Evaluation of the critical thermal maximum for determining thermal tolerance of freshwater fish

  • C. Dale Becker
  • Robert G. Genoway


Upper loss of equilibrium and death temperatures were determined by the critical thermal maximum (CTM) method for juvenile coho salmon (Oncorhynchus kisutch) acclimated to 5 and 15° C, and for pumpkinseed sunfish (Lepomis gibbosus) acclimated to 10 and 20° C. Temperature increase rates were 1, 6, 18, 30 and 60° C h−1. Analysis of variance showed significant (P < 0.5) differences due to acclimation level, temperature increase rate, and an interaction between these variables. CTM values for coho, a stenothermal fish, were lower than those for pumpkinseed, an eurythermal fish. Generally, higher acclimations and more rapid rates of temperature increase produced higher CTM values.
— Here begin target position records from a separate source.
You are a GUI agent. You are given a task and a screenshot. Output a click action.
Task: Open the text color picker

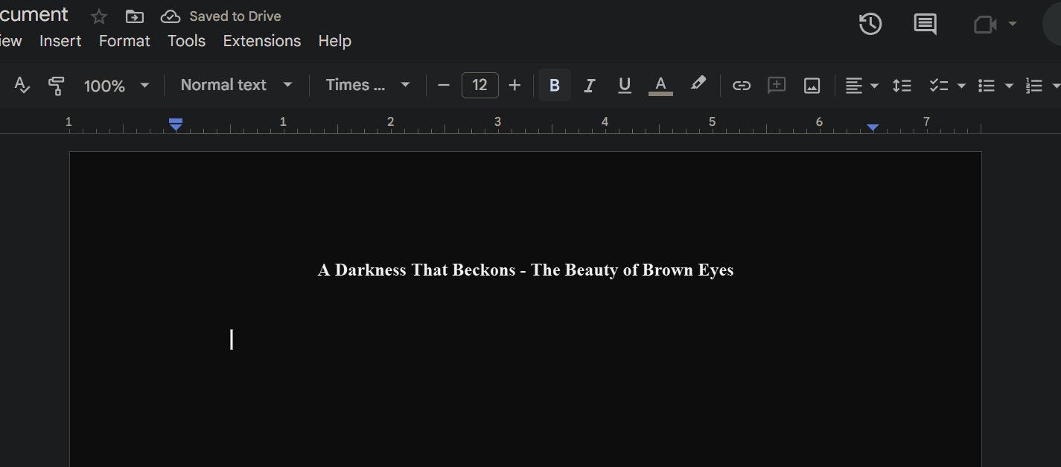[660, 86]
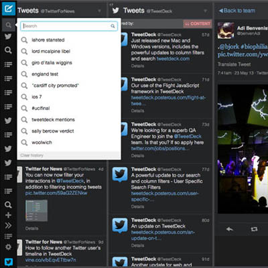Open TwitterForNews column options dropdown arrow

(99, 11)
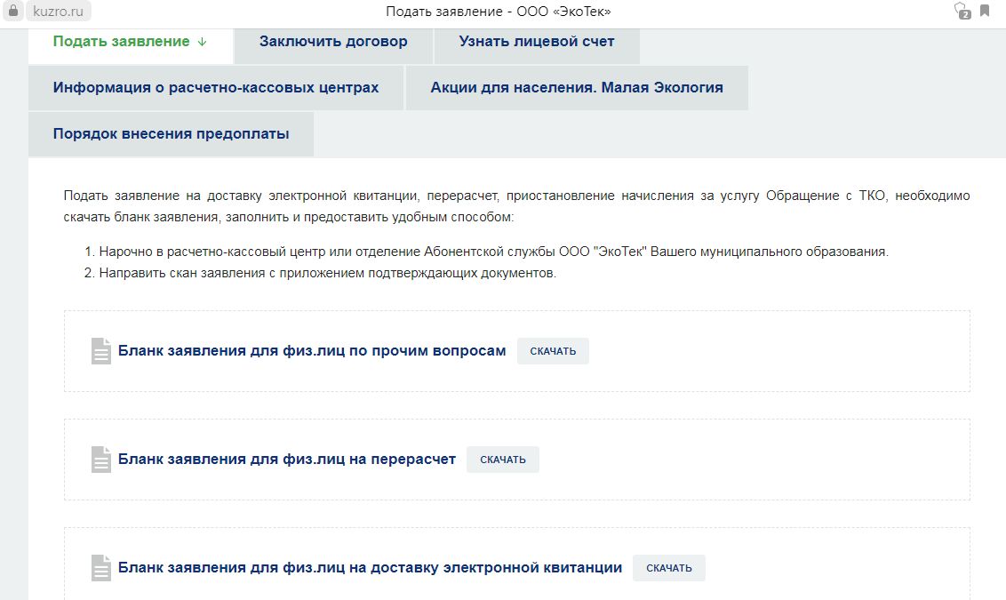Download the электронной квитанции delivery form

[668, 568]
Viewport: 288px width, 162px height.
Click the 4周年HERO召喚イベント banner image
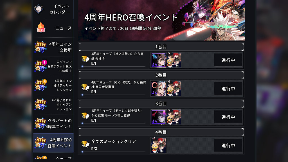point(161,20)
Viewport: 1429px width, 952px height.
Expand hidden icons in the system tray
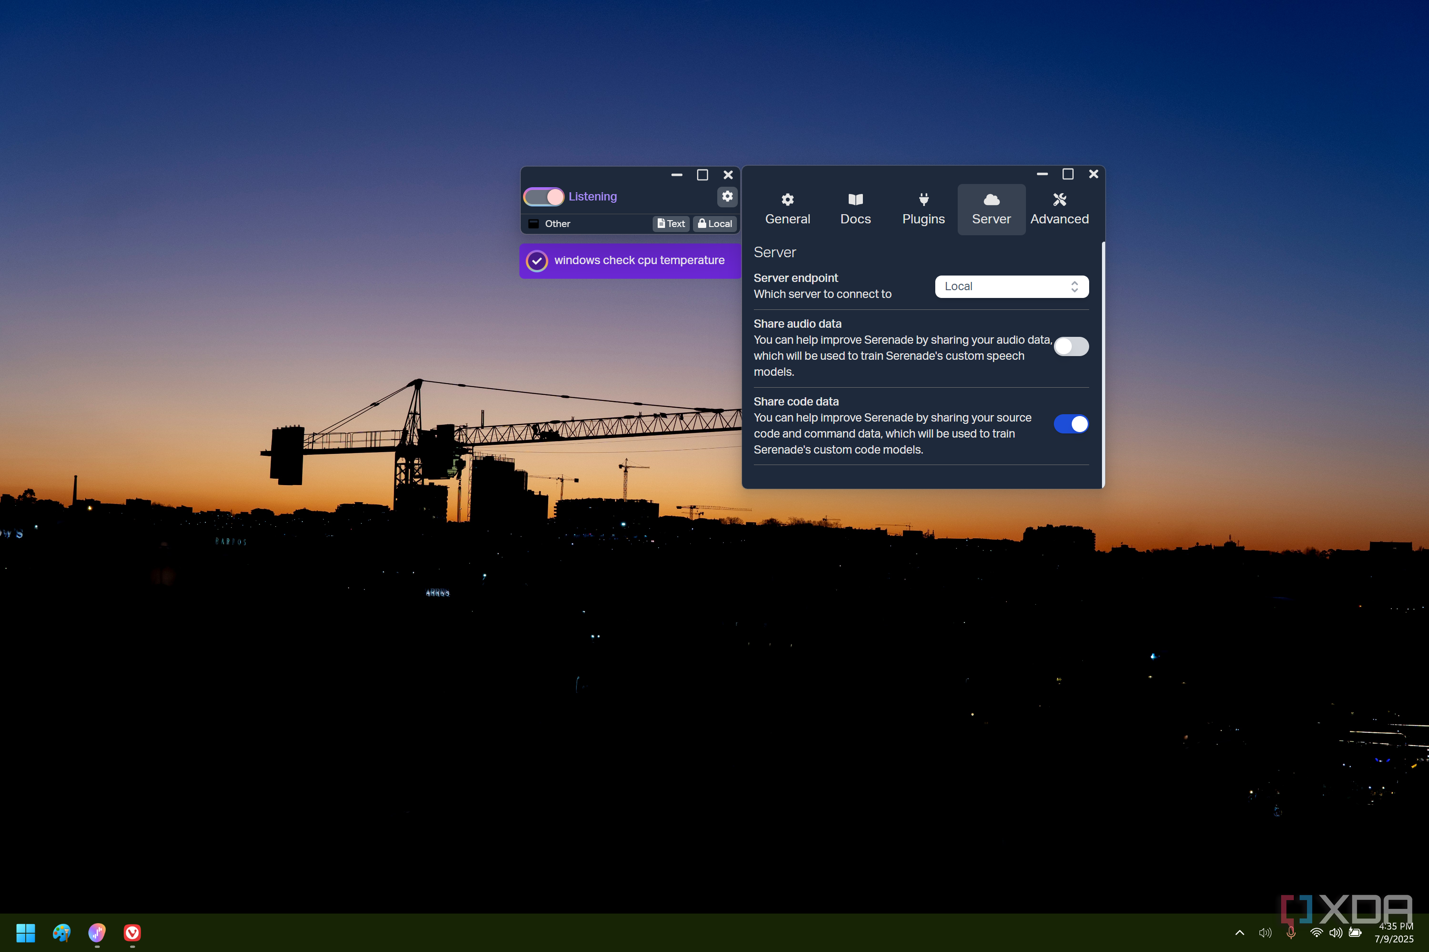[x=1240, y=933]
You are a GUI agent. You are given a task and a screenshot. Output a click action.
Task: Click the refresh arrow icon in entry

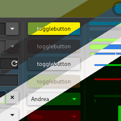(14, 64)
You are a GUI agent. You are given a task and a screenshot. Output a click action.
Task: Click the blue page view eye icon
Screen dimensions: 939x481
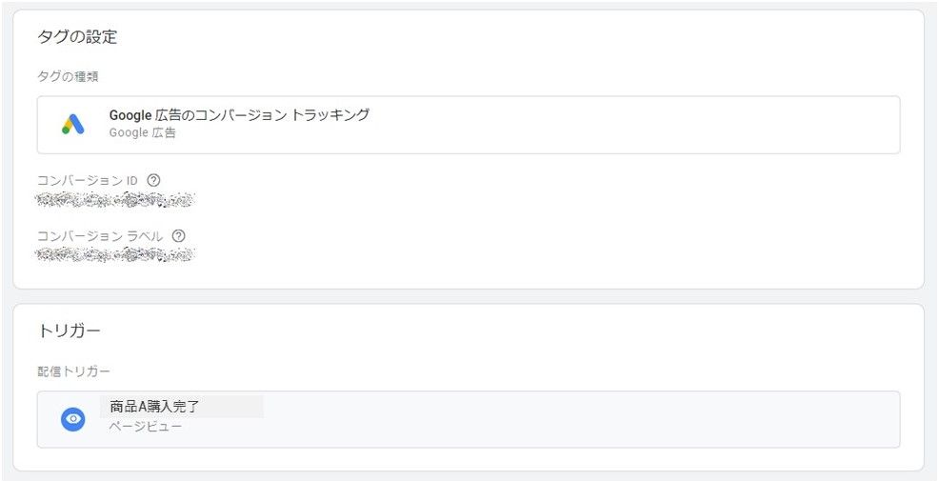tap(73, 419)
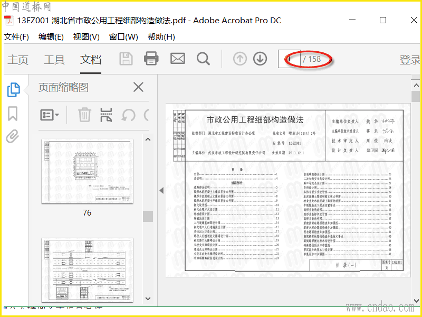Rotate page counterclockwise in thumbnails toolbar
The width and height of the screenshot is (422, 317).
pyautogui.click(x=128, y=115)
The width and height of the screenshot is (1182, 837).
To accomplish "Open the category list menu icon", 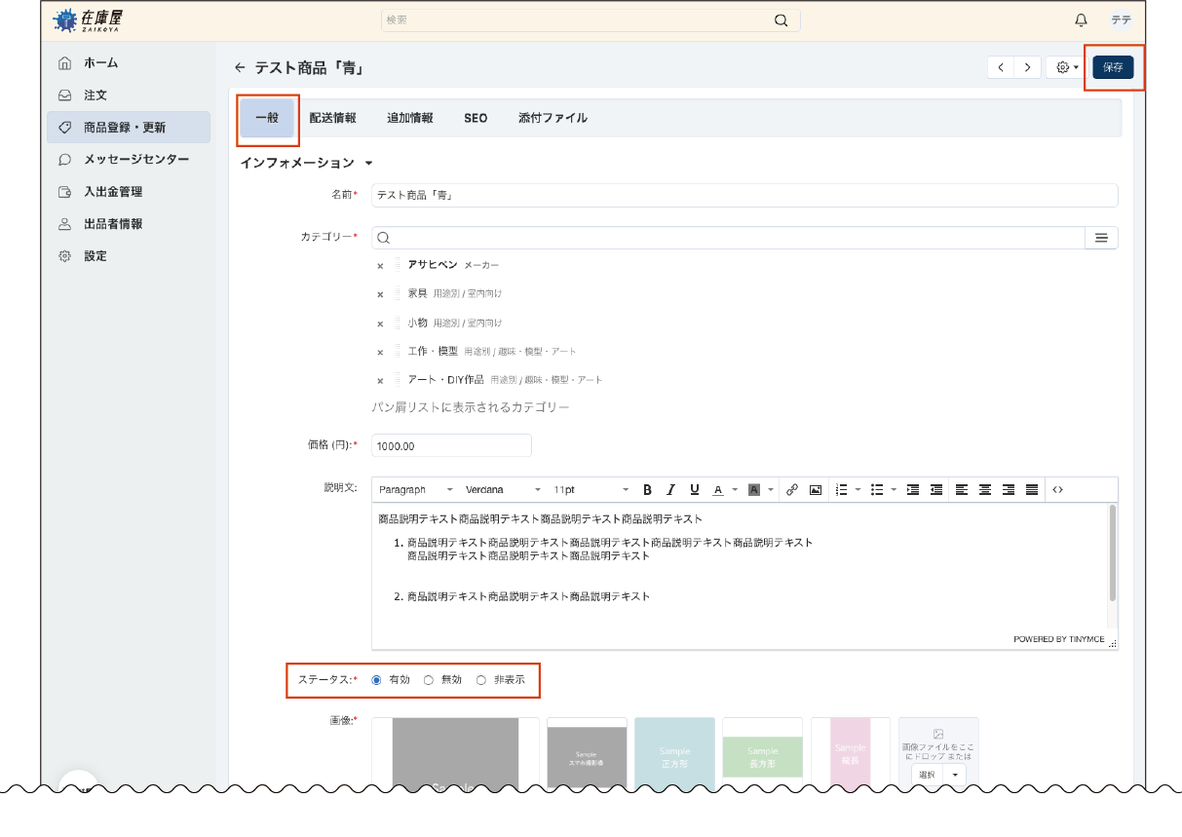I will (x=1101, y=238).
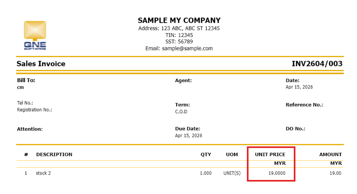Click the DO No. label

tap(295, 129)
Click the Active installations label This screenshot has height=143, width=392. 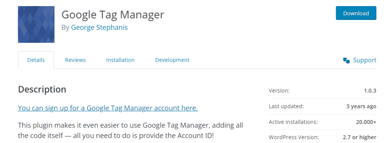[x=293, y=122]
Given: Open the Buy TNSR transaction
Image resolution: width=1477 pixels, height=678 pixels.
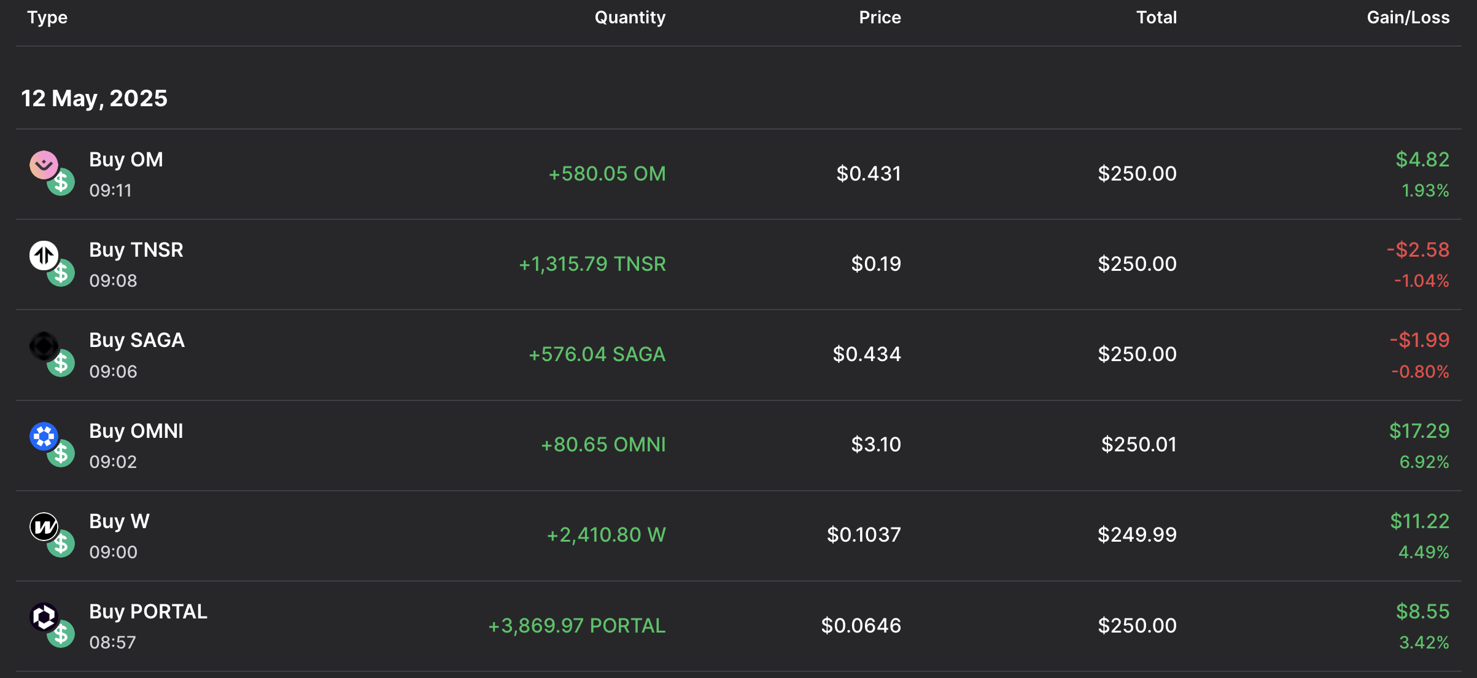Looking at the screenshot, I should 136,250.
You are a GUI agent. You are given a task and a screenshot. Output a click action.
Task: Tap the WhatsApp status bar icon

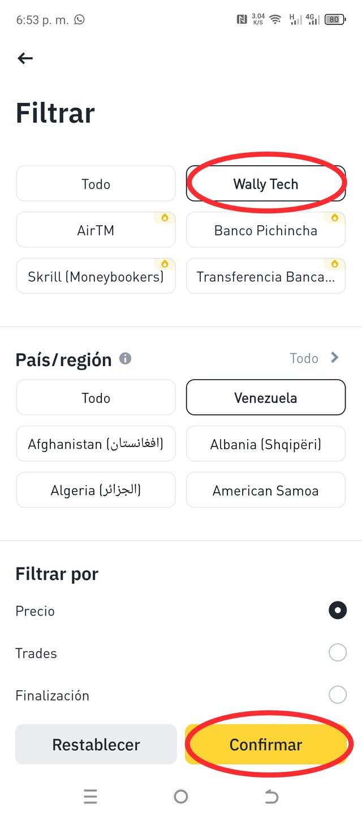click(79, 20)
Upward acclimation during testing was detected only for 10° C acclimated pumpkinseed at a 1° C h−1 increase rate

Assessments were made of CTM procedural relationships from test data and the literature. A 1° C min−1 (60° C h−1) temperature increase rate is so rapid that internal body temperatures of fish will usually lag behind media temperatures. A standard increase rate of 18° C h−1 (0.3° C min−1 is recommended for routine CTM determinations with fish. Other recommendations are: 1) Test fish should be small, and relatively uniform in size and condition; 2) final loss of ability to return upright should be the loss of equilibrium criterion; 3) death also should be included as a criterion in CTM determinations, with the term ‘lethal thermal maximum’ applied for death temperature; and 4) linearity should be maintained in time-temperature distributions of the heating rate. All procedures are also applicable to determinations of the critical thermal minimum. An amended description of the CTM is given that expands its scope.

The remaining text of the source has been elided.